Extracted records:

Start of Block

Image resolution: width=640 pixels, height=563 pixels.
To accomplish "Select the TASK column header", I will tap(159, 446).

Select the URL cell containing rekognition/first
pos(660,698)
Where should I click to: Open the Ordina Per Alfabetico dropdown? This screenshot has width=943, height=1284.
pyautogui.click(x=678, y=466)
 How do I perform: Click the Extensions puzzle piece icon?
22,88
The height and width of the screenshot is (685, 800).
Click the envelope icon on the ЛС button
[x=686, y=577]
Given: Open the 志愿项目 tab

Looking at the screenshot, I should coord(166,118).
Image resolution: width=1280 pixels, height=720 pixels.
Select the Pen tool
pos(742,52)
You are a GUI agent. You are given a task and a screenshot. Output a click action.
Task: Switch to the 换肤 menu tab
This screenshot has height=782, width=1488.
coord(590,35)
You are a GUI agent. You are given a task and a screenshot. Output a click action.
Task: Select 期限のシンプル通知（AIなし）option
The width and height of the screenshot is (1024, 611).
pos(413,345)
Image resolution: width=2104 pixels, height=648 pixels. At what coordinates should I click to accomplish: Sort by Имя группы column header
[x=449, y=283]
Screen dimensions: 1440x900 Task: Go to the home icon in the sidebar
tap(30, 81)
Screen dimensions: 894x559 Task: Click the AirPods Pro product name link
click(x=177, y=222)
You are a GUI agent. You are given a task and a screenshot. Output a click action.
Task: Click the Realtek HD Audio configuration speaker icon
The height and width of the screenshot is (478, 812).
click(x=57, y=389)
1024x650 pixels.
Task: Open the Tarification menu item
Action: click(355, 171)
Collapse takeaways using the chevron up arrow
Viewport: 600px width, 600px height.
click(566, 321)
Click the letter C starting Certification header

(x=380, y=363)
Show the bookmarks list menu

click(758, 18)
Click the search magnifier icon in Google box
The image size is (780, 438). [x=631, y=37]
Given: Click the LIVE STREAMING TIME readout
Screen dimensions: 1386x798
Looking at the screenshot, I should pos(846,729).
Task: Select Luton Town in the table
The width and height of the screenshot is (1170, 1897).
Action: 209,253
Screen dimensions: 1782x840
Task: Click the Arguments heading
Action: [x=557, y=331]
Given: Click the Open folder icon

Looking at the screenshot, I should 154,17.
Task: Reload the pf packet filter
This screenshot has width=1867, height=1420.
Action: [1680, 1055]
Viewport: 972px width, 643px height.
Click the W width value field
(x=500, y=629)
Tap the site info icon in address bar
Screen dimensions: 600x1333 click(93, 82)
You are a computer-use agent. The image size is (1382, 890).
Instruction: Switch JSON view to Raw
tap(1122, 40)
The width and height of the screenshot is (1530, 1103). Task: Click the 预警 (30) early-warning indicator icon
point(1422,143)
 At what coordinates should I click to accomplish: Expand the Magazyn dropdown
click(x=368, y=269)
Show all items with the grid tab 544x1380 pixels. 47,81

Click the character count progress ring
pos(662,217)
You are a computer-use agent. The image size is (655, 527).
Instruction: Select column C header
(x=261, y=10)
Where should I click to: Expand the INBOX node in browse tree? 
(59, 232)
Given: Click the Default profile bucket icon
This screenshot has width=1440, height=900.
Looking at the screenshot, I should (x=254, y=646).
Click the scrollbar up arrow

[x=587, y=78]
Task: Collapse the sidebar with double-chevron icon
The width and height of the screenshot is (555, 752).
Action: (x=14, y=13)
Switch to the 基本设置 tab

End of Block

What the task requires> Transcribe each entry verbatim, leaving none out.

Exercise output>
Image resolution: width=640 pixels, height=563 pixels.
To accomplish "Select the TASK column header", I will tap(159, 446).

Select the URL cell containing rekognition/first
pos(660,698)
Where should I click to: Open the Ordina Per Alfabetico dropdown? This screenshot has width=943, height=1284.
pyautogui.click(x=678, y=466)
 How do I perform: Click the Extensions puzzle piece icon?
22,88
The height and width of the screenshot is (685, 800).
Click the envelope icon on the ЛС button
[x=686, y=577]
Given: Open the 志愿项目 tab

Looking at the screenshot, I should coord(166,118).
Image resolution: width=1280 pixels, height=720 pixels.
Select the Pen tool
pos(742,52)
You are a GUI agent. You are given a task and a screenshot. Output a click action.
Task: Switch to the 换肤 menu tab
This screenshot has height=782, width=1488.
coord(590,35)
You are a GUI agent. You are given a task and a screenshot. Output a click action.
Task: Select 期限のシンプル通知（AIなし）option
The width and height of the screenshot is (1024, 611).
pos(413,345)
Image resolution: width=2104 pixels, height=648 pixels. At what coordinates should I click to accomplish: Sort by Имя группы column header
[x=449, y=283]
Screen dimensions: 1440x900 Task: Go to the home icon in the sidebar
tap(30, 81)
Screen dimensions: 894x559 Task: Click the AirPods Pro product name link
click(x=177, y=222)
You are a GUI agent. You are given a task and a screenshot. Output a click action.
Task: Click the Realtek HD Audio configuration speaker icon
The height and width of the screenshot is (478, 812).
click(x=57, y=389)
1024x650 pixels.
Task: Open the Tarification menu item
Action: click(355, 171)
Collapse takeaways using the chevron up arrow
Viewport: 600px width, 600px height.
click(566, 321)
Click the letter C starting Certification header

(x=380, y=363)
Show the bookmarks list menu

click(758, 18)
Click the search magnifier icon in Google box
The image size is (780, 438). [x=631, y=37]
Given: Click the LIVE STREAMING TIME readout
Screen dimensions: 1386x798
Looking at the screenshot, I should pos(846,729).
Task: Select Luton Town in the table
The width and height of the screenshot is (1170, 1897).
Action: 209,253
Screen dimensions: 1782x840
Task: Click the Arguments heading
Action: [x=557, y=331]
Given: Click the Open folder icon

Looking at the screenshot, I should 154,17.
Task: Reload the pf packet filter
This screenshot has width=1867, height=1420.
Action: [1680, 1055]
Viewport: 972px width, 643px height.
Click the W width value field
(x=500, y=629)
Tap the site info icon in address bar
Screen dimensions: 600x1333 click(93, 82)
You are a computer-use agent. The image size is (1382, 890).
Instruction: Switch JSON view to Raw
tap(1122, 40)
The width and height of the screenshot is (1530, 1103). Task: Click the 预警 (30) early-warning indicator icon
point(1422,143)
 At what coordinates should I click to accomplish: Expand the Magazyn dropdown
click(x=368, y=269)
Show all items with the grid tab 544x1380 pixels. 47,81

Click the character count progress ring
pos(662,217)
You are a computer-use agent. The image size is (655, 527).
Instruction: Select column C header
(x=261, y=10)
Where should I click to: Expand the INBOX node in browse tree? 
(59, 232)
Given: Click the Default profile bucket icon
This screenshot has width=1440, height=900.
Looking at the screenshot, I should (x=254, y=646).
Click the scrollbar up arrow

[x=587, y=78]
Task: Collapse the sidebar with double-chevron icon
The width and height of the screenshot is (555, 752).
Action: (x=14, y=13)
Switch to the 基本设置 tab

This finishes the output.